Medicare payment rates in 2020 are the most industry-friendly in a while,
analysts say, at 3.1% for overall inpatient rates and 2.6% for outpatient.
Expense
management is also forecast to improve cash flow, though provider shortages
will cause labor costs to grow.
A growth in the
number of uninsured is projected to curb some of the gains expected under this
positive forecast, however. The uninsured rate reached
13.7% at the end of 2018, ticking up from 12.2% in 2017 and a low of 10.6% in
2016, according to Gallup. Policy experts blame the elimination of the
Affordable Care Act's individual mandate, along with other Trump administration
policies destabilizing the market.
Other
regulatory waves could also impact hospital margins next year.
Cuts to
Medicaid disproportionate share payments are likely to be postponed until late
2020 at least, which will help hospitals serving a large number of low-income
patients. The $4 billion payment reduction was supposed to go into effect in
2014, but lawmakers have delayed the unpopular cuts annually since.
On Nov. 21, the
Senate approved a continuing resolution to fund the federal government through
Dec. 20. The CR once again pushed back the trims to the Medicaid payments.
A Trump administration policy requiring
payers and providers to post secret negotiated rates online could help some
hospitals and hurt others, with some health experts arguing it would stimulate
competition through transparency and others warning it could cause prices
across the board to rise.
Hospital
lobbies filed a lawsuit Dec. 4 to stop the rule, arguing it violates the First
Amendment and would put overly onerous administrative burdens on providers.
Cuts to the
340B Drug Discount program, meant to prop up hospitals with a large amount of
uncompensated care, could also hurt the sector. The program generated an
average savings of almost $12 million
across all U.S. hospitals last year.
In May, a
federal judge struck down planned
HHS cuts to 340B, arguing the change was outside of the agency's authority.

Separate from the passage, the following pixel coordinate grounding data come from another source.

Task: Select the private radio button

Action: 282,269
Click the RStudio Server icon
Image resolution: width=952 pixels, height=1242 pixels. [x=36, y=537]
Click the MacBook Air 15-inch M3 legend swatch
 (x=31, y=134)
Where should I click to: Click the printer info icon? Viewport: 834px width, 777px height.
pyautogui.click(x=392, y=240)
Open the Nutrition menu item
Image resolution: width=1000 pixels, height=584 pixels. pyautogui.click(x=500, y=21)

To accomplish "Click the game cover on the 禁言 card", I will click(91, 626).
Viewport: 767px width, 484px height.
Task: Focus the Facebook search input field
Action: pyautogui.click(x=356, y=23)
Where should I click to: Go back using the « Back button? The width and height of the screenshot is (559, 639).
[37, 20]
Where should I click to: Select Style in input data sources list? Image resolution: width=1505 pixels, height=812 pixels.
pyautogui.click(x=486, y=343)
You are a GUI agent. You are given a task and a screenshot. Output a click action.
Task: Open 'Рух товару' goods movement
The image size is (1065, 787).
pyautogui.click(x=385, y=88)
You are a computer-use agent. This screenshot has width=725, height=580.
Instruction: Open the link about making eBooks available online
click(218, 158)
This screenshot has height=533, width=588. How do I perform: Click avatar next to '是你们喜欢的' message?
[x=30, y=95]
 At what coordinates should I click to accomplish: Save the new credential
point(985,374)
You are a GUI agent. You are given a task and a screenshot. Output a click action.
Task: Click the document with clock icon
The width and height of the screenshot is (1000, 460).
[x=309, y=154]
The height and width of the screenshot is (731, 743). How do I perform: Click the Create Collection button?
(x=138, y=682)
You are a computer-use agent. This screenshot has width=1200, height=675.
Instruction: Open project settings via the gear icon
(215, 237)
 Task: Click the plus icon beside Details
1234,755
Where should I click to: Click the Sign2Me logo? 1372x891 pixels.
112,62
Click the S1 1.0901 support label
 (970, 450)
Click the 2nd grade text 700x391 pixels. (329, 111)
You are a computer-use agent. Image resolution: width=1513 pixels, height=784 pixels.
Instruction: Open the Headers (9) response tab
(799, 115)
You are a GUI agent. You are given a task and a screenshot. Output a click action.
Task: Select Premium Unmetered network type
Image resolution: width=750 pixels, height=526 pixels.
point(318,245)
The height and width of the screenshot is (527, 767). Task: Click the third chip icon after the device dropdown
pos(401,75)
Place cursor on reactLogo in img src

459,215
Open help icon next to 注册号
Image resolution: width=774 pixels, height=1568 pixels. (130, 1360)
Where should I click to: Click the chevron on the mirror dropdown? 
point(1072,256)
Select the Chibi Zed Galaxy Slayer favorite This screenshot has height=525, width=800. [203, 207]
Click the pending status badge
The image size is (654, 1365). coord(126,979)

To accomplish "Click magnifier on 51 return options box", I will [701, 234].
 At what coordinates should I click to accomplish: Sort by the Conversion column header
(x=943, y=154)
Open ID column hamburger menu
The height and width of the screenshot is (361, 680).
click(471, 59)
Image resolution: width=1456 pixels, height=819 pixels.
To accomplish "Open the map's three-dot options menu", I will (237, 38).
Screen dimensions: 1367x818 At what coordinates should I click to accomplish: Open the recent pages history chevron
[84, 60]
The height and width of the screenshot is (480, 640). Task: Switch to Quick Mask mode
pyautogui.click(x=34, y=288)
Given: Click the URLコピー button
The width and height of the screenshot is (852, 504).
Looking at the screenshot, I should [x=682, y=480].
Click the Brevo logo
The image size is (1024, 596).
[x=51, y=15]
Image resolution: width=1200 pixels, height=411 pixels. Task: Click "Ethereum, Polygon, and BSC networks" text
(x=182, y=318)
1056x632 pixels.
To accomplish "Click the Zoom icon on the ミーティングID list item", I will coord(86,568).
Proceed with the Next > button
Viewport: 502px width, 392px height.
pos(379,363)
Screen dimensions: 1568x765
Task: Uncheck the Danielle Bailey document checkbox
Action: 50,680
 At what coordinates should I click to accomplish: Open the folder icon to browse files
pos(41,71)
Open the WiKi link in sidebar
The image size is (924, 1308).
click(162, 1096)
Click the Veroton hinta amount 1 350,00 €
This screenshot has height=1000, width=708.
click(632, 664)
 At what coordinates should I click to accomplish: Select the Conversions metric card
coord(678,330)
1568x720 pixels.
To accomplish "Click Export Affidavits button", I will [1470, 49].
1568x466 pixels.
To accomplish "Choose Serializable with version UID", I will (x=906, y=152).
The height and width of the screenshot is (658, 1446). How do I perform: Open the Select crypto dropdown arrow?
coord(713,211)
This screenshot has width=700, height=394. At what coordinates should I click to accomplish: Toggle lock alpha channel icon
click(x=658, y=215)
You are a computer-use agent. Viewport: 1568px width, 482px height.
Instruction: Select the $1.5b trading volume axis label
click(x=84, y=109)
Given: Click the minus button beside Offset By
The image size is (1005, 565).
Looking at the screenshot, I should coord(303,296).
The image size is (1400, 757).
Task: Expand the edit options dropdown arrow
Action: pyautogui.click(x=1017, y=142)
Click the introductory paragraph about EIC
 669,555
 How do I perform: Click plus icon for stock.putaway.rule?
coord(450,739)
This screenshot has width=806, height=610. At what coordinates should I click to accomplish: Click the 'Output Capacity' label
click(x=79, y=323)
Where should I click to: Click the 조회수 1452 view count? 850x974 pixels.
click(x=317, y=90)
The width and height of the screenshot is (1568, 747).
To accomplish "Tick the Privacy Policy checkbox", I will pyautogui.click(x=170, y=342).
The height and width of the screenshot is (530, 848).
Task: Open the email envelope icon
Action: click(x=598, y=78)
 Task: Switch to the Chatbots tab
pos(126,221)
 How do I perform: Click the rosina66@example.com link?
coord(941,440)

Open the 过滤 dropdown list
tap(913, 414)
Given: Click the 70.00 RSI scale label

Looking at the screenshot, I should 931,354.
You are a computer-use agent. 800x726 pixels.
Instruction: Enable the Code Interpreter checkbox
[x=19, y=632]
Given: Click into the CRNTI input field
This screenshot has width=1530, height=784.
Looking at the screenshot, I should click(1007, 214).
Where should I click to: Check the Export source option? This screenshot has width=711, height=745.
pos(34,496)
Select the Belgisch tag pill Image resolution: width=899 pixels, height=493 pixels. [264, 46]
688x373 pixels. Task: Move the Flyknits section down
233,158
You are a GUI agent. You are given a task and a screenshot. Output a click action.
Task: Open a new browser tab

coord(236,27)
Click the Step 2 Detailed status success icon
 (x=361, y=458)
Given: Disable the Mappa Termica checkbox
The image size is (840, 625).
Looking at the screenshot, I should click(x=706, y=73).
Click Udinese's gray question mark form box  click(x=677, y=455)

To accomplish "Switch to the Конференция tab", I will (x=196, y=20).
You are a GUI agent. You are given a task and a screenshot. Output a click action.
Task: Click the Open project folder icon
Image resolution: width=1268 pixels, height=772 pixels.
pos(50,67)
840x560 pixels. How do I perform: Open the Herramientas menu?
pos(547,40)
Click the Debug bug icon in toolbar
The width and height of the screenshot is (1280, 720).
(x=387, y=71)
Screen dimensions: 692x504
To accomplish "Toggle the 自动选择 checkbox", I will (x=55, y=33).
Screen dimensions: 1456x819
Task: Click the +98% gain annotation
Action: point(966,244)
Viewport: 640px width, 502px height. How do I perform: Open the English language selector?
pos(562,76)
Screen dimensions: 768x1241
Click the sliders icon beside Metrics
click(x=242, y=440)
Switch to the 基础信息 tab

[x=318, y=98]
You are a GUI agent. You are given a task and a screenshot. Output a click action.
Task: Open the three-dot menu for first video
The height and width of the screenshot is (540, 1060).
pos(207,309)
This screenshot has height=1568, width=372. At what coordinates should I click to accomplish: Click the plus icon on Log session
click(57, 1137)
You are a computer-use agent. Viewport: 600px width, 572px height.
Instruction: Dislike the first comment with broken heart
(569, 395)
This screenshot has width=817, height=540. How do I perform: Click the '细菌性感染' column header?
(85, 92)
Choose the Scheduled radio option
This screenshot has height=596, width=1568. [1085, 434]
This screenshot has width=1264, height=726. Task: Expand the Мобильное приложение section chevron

However, CMS has said it plans to go through with the payment reductions
in the final outpatient rule for 2020.
On the
legislative side, the Republican state-led initiative to find the Affordable Care Act
unconstitutional would shear an estimated 20 million Americans from coverage
and raise premiums on millions more, hitting both hospitals and the consumer
hard.
“The fate of
the ACA will likely again rest with the Supreme Court," Moody’s
analysts said. "An adverse ruling there would have painful implications
for hospitals if millions of individuals lose insurance," and
"coverage gains from Medicaid expansion would likely be lost."